Greening Government Procurement: Turning Uncle Sam Into an Eco-Friendly Consumer

Seeking the environmental “hot spots” in $600 billion of government purchases.

The United States government is a super-shopper. Every year it spends roughly $600 billion to conduct its non-military business, and every one of those purchases is made through the General Services Administration (GSA), the federal agency that serves as Uncle Sam’s personal shopper.

Now the government is trying to be not only a conspicuous consumer, but a green one, too.

Many agencies have been pursuing environmental sustainability to various degrees for some time. In 2009, President Obama expanded those efforts by signing an executive order to establish an integrated strategy for pursuing environmental sustainability across the government and to make reducing greenhouse gas emissions a priority for federal agencies. The order sets targets in a variety of areas, including petroleum consumption, water and energy use, energy efficiency, and renewable energy.

“The U.S. government is the single largest procurement body in the world, and with so much spending, its environmental sustainability actions can have a tremendous impact.”

To support that effort, GSA contracted Sangwon Suh, a professor and a life cycle assessment expert at the University of California-Santa Barbara to identify and quantify the hotspots in the government’s purchasing supply chain.

“The U.S. government is the single largest procurement body in the world,” Suh says, “and with so much spending, its environmental sustainability actions can have a tremendous impact.”

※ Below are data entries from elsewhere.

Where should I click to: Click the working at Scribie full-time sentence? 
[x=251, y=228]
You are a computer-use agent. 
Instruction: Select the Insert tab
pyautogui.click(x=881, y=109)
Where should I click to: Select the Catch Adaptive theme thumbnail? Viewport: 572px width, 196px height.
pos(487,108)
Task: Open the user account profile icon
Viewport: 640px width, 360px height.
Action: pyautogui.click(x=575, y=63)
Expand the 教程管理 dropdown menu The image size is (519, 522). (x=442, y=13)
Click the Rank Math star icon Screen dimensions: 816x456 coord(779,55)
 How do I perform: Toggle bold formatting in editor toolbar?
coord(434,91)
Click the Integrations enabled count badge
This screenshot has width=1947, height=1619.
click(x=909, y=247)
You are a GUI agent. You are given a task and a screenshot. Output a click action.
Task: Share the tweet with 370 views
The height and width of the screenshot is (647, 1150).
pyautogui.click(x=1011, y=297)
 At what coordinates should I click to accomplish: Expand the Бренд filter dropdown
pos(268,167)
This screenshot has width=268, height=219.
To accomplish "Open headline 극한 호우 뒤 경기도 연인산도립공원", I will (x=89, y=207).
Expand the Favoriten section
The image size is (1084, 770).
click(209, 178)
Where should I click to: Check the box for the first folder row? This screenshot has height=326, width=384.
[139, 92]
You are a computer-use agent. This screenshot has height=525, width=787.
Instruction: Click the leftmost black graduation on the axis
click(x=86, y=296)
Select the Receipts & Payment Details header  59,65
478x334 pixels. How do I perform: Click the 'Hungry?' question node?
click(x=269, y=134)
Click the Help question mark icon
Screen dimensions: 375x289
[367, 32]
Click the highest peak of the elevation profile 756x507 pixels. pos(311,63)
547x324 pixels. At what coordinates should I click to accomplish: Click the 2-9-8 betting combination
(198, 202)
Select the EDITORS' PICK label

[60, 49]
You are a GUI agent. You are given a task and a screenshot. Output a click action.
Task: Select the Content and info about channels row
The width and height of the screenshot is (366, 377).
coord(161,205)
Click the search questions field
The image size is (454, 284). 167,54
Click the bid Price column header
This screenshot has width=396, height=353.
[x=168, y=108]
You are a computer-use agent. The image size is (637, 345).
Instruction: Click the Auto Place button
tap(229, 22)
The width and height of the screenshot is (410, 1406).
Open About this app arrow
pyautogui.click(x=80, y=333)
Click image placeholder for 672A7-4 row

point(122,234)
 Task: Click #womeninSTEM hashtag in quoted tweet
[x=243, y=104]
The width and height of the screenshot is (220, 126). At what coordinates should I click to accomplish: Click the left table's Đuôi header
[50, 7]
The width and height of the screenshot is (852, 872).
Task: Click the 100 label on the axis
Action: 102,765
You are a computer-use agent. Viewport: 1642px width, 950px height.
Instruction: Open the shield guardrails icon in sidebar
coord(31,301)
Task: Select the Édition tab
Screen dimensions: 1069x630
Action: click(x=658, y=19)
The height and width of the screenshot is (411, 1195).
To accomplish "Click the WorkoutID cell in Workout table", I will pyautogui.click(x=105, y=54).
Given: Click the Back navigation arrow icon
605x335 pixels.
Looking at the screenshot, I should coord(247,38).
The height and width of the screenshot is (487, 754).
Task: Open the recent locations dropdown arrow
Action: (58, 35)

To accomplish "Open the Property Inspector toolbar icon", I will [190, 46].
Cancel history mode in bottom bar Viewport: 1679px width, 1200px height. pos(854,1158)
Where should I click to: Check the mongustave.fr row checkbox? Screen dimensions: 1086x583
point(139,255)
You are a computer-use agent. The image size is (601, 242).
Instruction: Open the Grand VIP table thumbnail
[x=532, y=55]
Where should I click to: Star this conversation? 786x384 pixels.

But achieving real change requires more than concepts, ideas, and generally defined goals. It requires data, and life cycle assessment is the practice of generating hard numbers to measure the environmental impacts of products and services throughout their lifetime, from resource extraction through production, transportation, use, and end of life. As Suh tells his students at the university’s Bren School of Environmental Science & Management, “you can’t manage something unless you can measure it.”

But until now, he adds, “for most procurement officers and consumers, in both government and private sectors, the supply chain has been like a black box; they typically have no idea how the things that arrive at their door are made and what the environmental impacts are.”

The data sheds light on where to look in the supply chain to reduce the environmental footprint. “If a coffee shop owner is interested in reducing the climate change impact of his or her business, asking ‘How can I reduce milk and creamer use?’ is a better question than ‘Where should I buy my beans?’” Suh explains. “Measurement helps direct the focus to the right question.”

The government, of course, is a few orders of magnitude larger than the local coffee shop. “We’re analyzing the spending data for the entire federal government, which contains some 7.5 million line items, to identify environmental hotspots that need further attention,” Suh says.

The analysis is aimed at reducing the environmental footprint in six high-impact sectors: computer manufacturing; office furniture; management consulting; computer system design services; services to buildings; and waste management services, according to GSA procurement analyst Brennan Conaway.

Suh began this kind of work about 10 years ago with a project for the European Commission. Since then, he has completed similar research for the U.S. Environmental Protection Agency, its equivalent in Denmark, and the United Nations Environment Programme. Along the way, he has developed an industry-standard database called CEDA, which he describes as “probably the world’s most comprehensive environmental data for products and their supply chain.”

The U.S. version of CEDA contains 430 product categories and their supply chain information, and more than 3,000 different environmental “exchanges,” or impacts, such as greenhouse gas emissions, resource consumption, water use, land use, emissions of toxic substances, ozone-depleting substances, and many more. GSA can use Suh’s data to develop new procurement instruments that support sustainable purchasing in all branches of the federal government.

“This study is really exciting to me, because the impact will be on the ground, in practices,” Suh says.

What the GSA does with Suh’s findings will vary, Conaway says, depending on “the nature of each sector” and “analysis of the extent to which current federal practices already address identified impacts, where gaps exist between impacts and guidelines, and the availability of standards, eco-labels, and other procurement solutions that GSA can use.”

The computer sector, for instance already has what Brennan describes as a “robust procurement solution” for greening federal purchases. Sectors that do not have such guidelines will have to be addressed differently by GSA.

While pursuing environmental sustainability is not new at GSA, the hard data from Suh’s study will allow it to expand its efforts by putting numbers on the impacts of its spending. A valuable practice for any shopaholic.